When you say fish have bred, it means they've successfully reproduced with viable young. Yours have not yet. I notice you've ignored my "you should be able to tell by now comment as to their fertility". 

So I'm not wrong. You're trying to make an argument that doesn't exist. 

You take everything personally, but you're facts on keeping dovii are wrong. You quote small sizes. Tiny sizes that are only achieved because people don't have the proper tanks or trop ponds to allow them to achieve the sizes they do.

Your bad for fishkeeping in general. If I didn't link to respected resources then it would be a you vs i disagreement. So saying I'm a copy and paste expert only highlights your own inability to back up what you're saying. Whereas I can. I realise you must feel an idiot, but do more research, caqre for your fishproperly and you won't have to be corrected constantly.

All the best.


----------



## caribe (Mar 21, 2010)

Your argument is nonsense. 

I have now asked you this 7 TIMES but have never had a reply. Cause as others point out you don't actually contribute you just criticise. 

Can you please tell me what size tank you would recommend for 2 x sub 5" fish please. 

Not what they need when there adults, but what they need now please. 

48" tank is plenty big for them now IMO and other non PFK sources. But what do you say? Cause in all the posts you spout the same thing. Loud noises with no substance. 

It's a genuine question. 

You know fine well there being upgraded as I am sick of saying it. But for now there is no need to waste money on a tank triple the size for 2 tiny fish. There not even that quick growing. Up to 6-8" can be about 1.5 cm a month average. Takes them years to reach there adult size. But you knew that as google told you. 
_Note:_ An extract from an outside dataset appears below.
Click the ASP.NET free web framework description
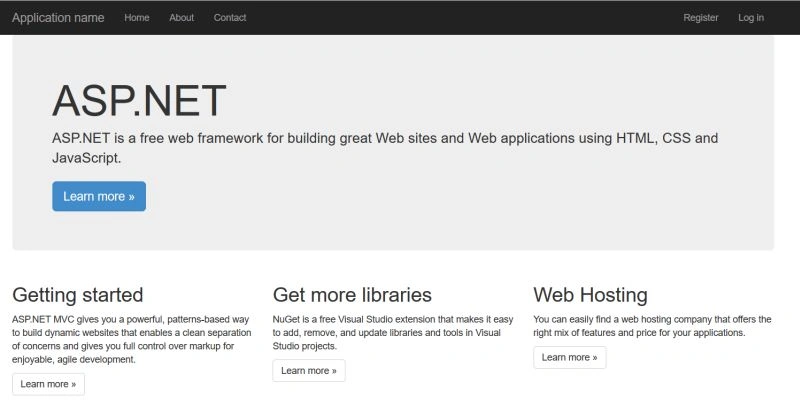The width and height of the screenshot is (800, 413). 385,148
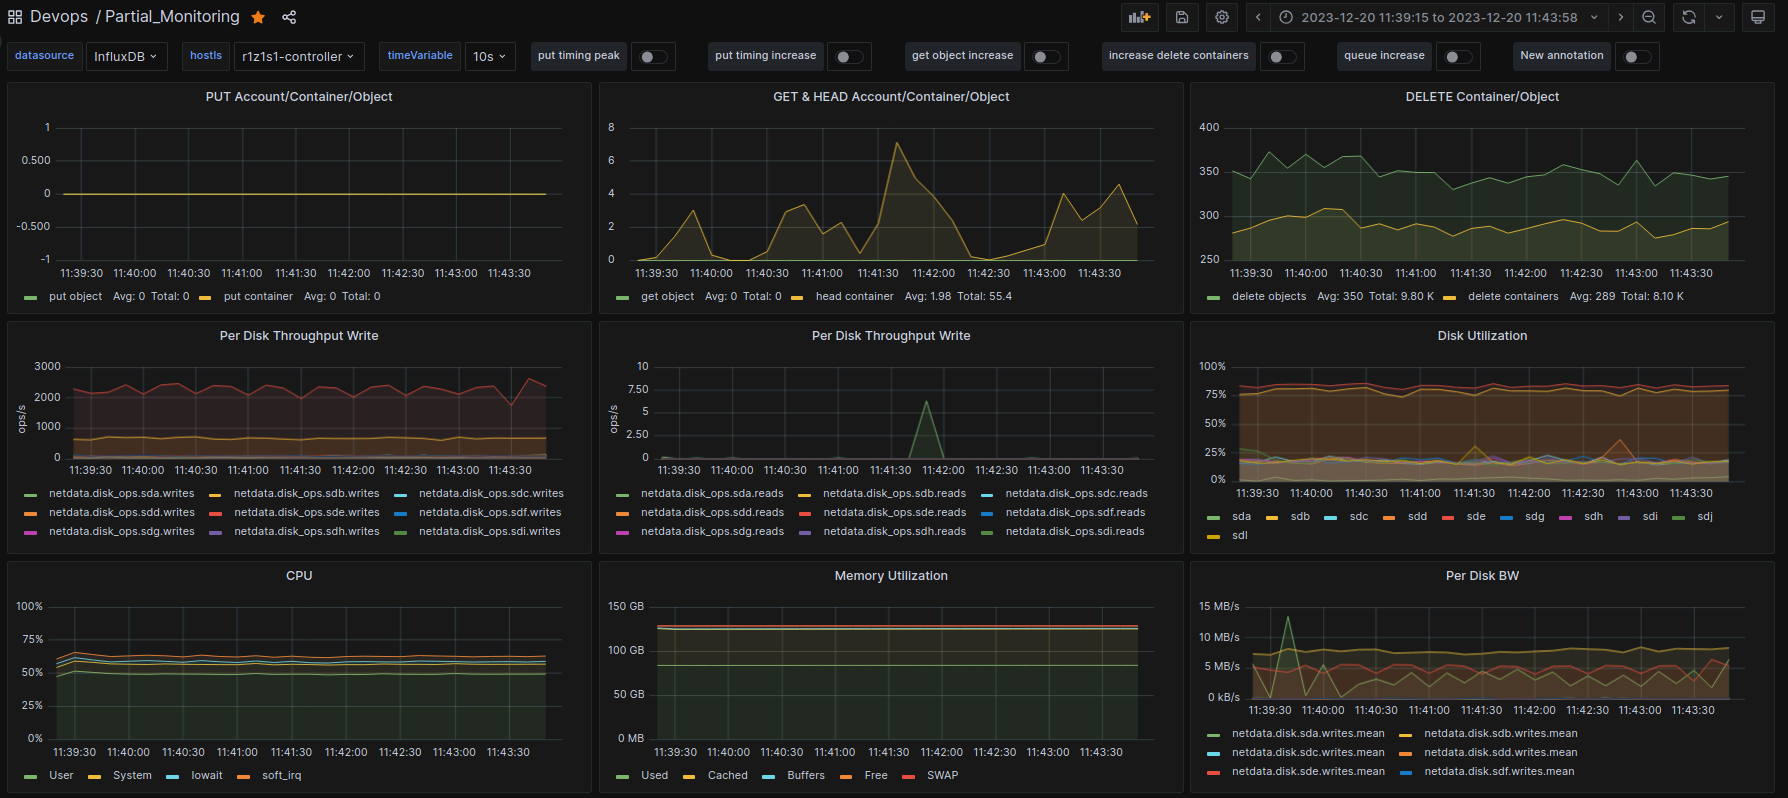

Oh and copying links is great if you trust the other source. I have messages from jeff rapps about the dovii but you said that he is wrong as well about tank size..... 

You truly are clueless you know that. 

Everyone is wrong but you, I have decided to be the bigger man and not rise to your rubbish anymore. 

Have a lovely day, going to change the suspension arms on my car and re-fit the gearbox. 

TTFN


----------



## caribe (Mar 21, 2010)

Oh and thanks for proving my point about nit picking with words. I said you jumped down my throat about usingthe term bred rather than lay. Even when I corrected myself your clinging to it in your argument. 

Xxx


----------



## Mynki (Mar 24, 2010)

caribe said:


> Your argument is nonsense.
> 
> I have now asked you this 7 TIMES but have never had a reply. Cause as others point out you don't actually contribute you just criticise.
> 
> ...


One big enough and aquascaped in a way that the weaker fish isn;t persistantly bullied. Thats what I said in the other thread when you accused the fish of being stupid.

Only anyone in the know would know it the fish keeper and not the fish that is at fault. 

Big man? Starting a thread by saying you were right even though you're wrong. Interesting.... lol

Have fun working on the shed.


----------



## spinnin_tom (Apr 20, 2011)

Graylord said:


> Some cichlids can breed at remarkably young ages and at a small size i had a succesful spawning and hatching from a pair of A .Rivulatus (Green Terrors) back in the early nineties ,they were two and a half inches long each!
> I have also had convicts spawn at less than 1 inch long and raise fry.


it's mad isn't it.
i had cons breed at about 2 inches.. they are just swimming stripey rabbits


----------



## caribe (Mar 21, 2010)

Mynki said:


> One big enough and aquascaped in a way that the weaker fish isn;t persistantly bullied. Thats what I said in the other thread when you accused the fish of being stupid.
> 
> Only anyone in the know would know it the fish keeper and not the fish that is at fault.
> 
> ...


Yes I am a big man, thanks for noticing.


----------



## caribe (Mar 21, 2010)

spinnin_tom said:


> it's mad isn't it.
> i had cons breed at about 2 inches.. they are just swimming stripey rabbits


Also good feeders for Dovii, Dovii eat the convicts and the convicts eat the dovii fry.

The circle of life.....


----------



## spinnin_tom (Apr 20, 2011)

adding to my last..
i did breed them since i have one baby left, who is growing like a weed.
i let mr wiggles have his way with the rest.. not on purpose naturally


----------



## caribe (Mar 21, 2010)

Convicts were the first cichlid I had breeding If I can remember correctly, but that was about 18 years ago lol

Nice fish but like you say they are truly the rabbits of the fish world.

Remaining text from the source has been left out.